What the task requires » Reproduce the following lines verbatim, from the line containing "The width and height of the screenshot is (647, 364)." through the line containing "will (x=174, y=7).", with both of those lines included.

Raw data »
------------------------------------------------

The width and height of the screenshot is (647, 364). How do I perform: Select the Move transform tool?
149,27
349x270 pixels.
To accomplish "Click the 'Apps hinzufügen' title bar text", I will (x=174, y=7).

------------------------------------------------

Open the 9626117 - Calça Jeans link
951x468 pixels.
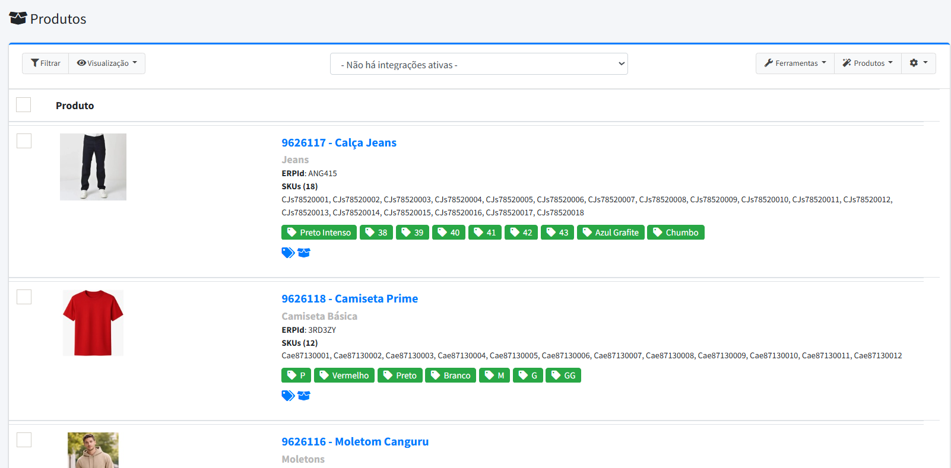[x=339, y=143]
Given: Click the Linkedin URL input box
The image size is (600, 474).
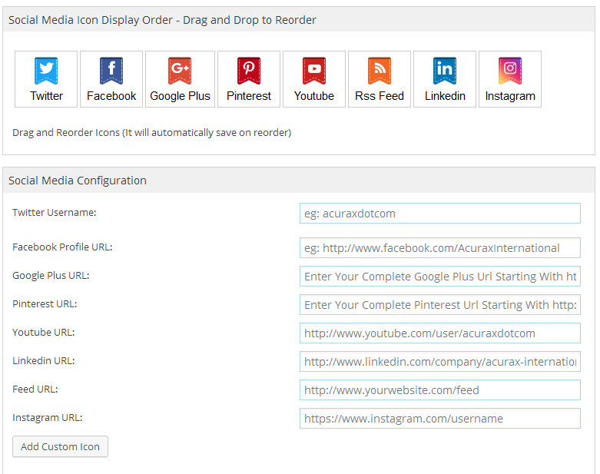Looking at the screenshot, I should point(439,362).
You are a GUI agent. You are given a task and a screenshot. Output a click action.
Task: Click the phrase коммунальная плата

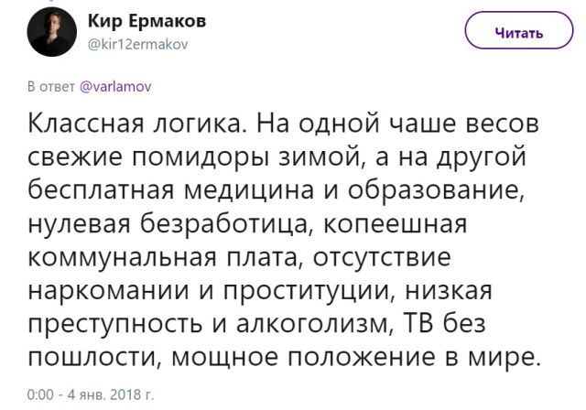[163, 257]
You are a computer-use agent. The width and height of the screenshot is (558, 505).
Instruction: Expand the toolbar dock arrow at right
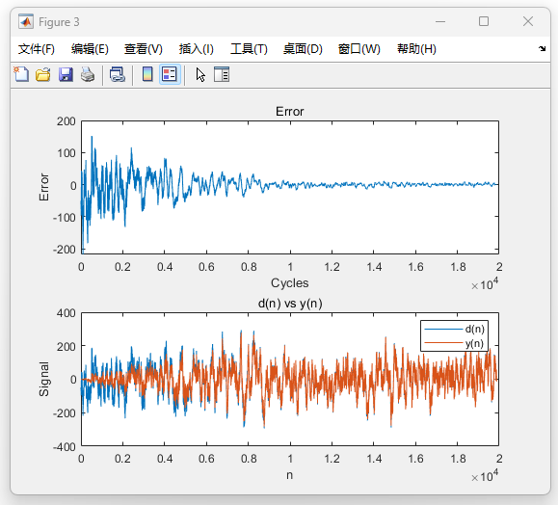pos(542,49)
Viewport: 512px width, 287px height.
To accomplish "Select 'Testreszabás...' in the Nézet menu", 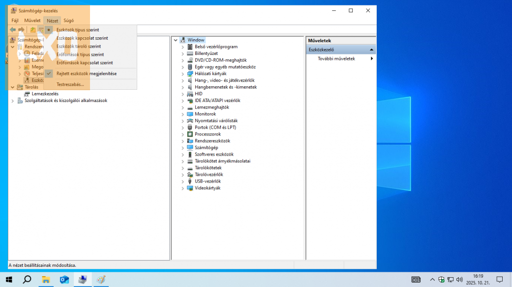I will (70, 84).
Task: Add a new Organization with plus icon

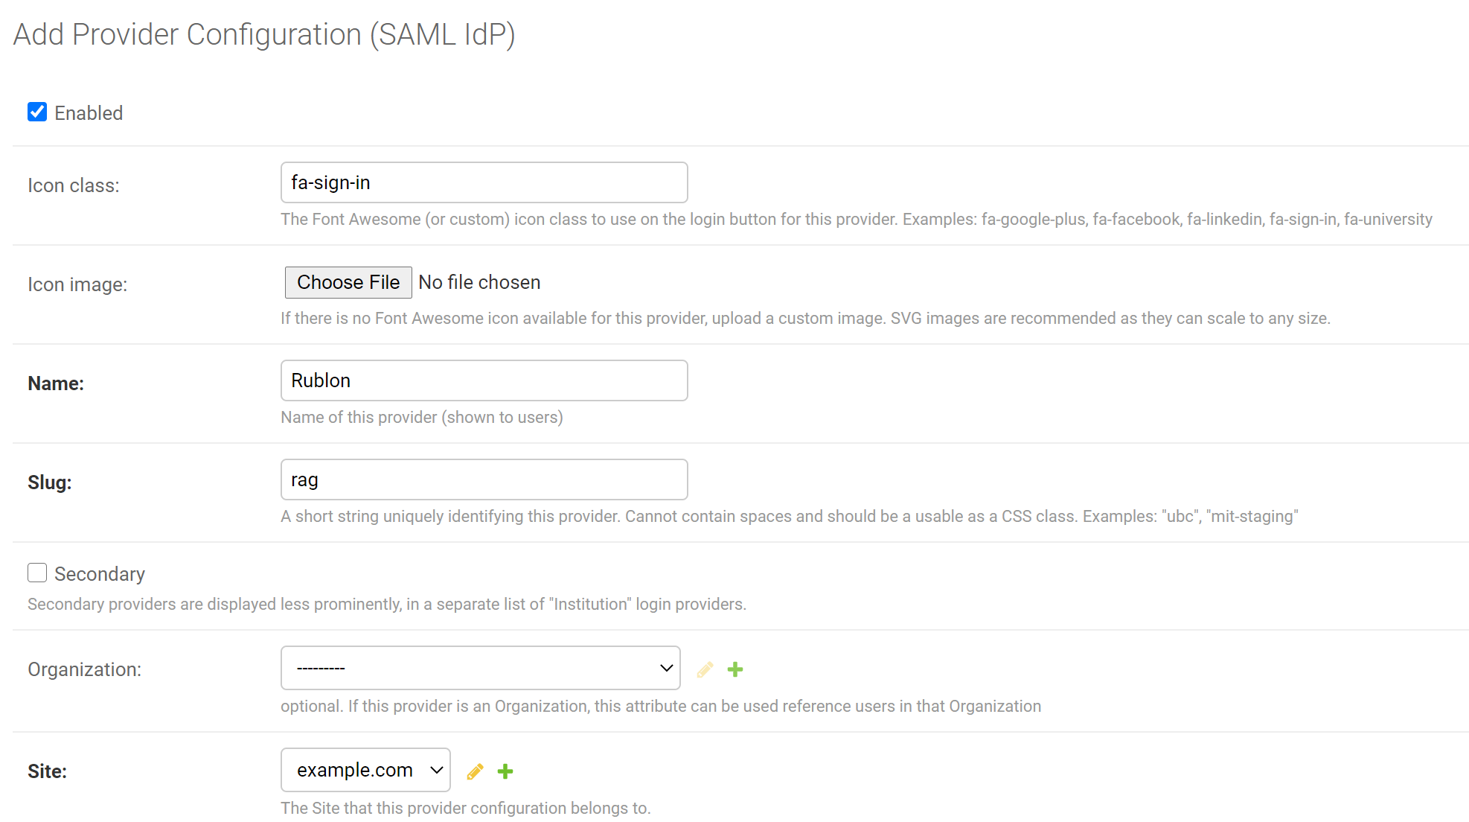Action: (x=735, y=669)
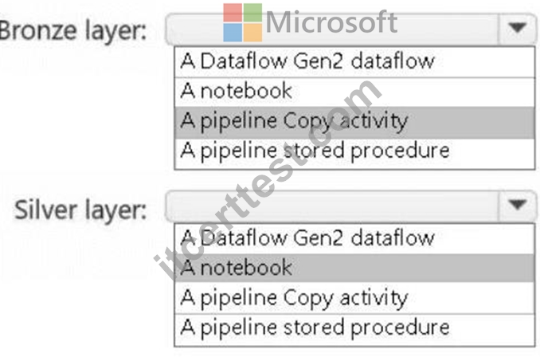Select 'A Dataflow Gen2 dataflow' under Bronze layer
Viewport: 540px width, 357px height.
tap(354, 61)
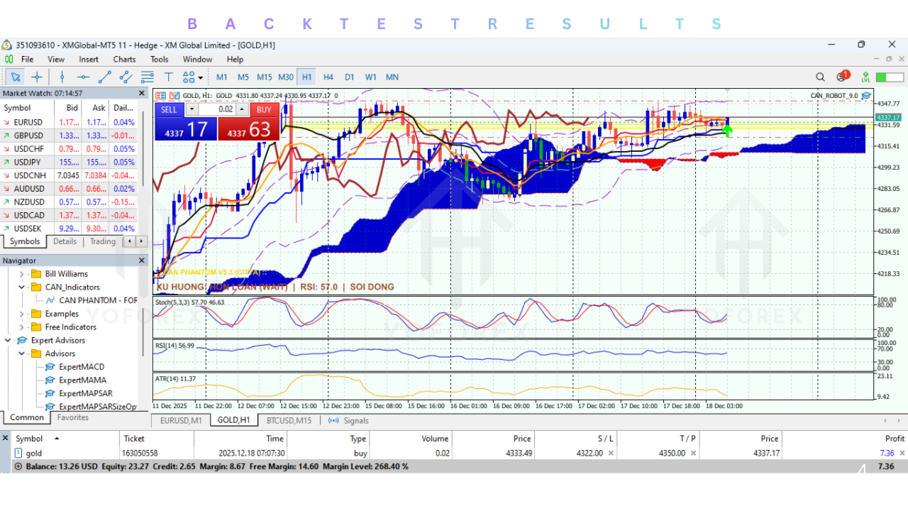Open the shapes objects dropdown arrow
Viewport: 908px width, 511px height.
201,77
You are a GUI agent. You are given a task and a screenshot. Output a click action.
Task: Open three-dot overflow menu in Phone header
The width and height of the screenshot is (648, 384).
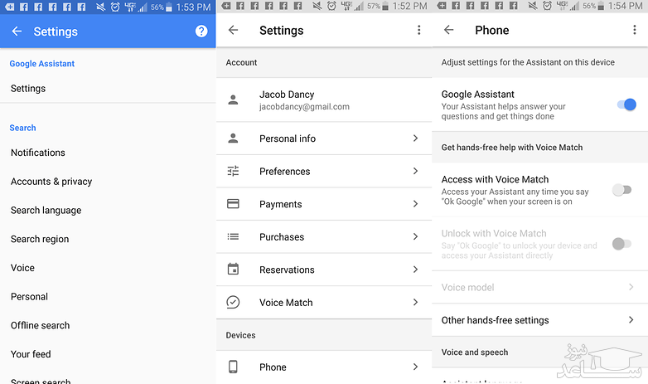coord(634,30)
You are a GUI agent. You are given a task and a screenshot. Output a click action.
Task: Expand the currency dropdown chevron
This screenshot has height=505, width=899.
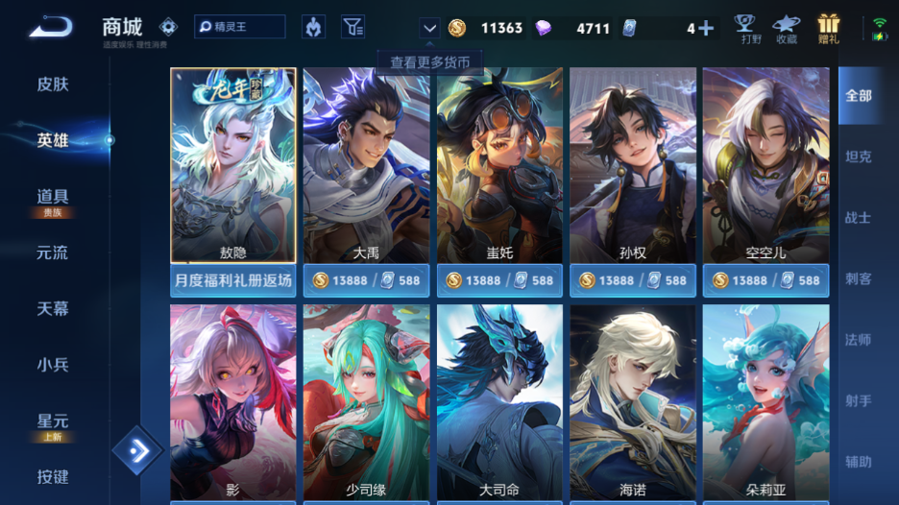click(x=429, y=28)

------------------------------------------------

Written reply »
The width and height of the screenshot is (647, 364). How do I perform: Select the Move transform tool?
149,27
349x270 pixels.
To accomplish "Click the 'Apps hinzufügen' title bar text", I will (x=174, y=7).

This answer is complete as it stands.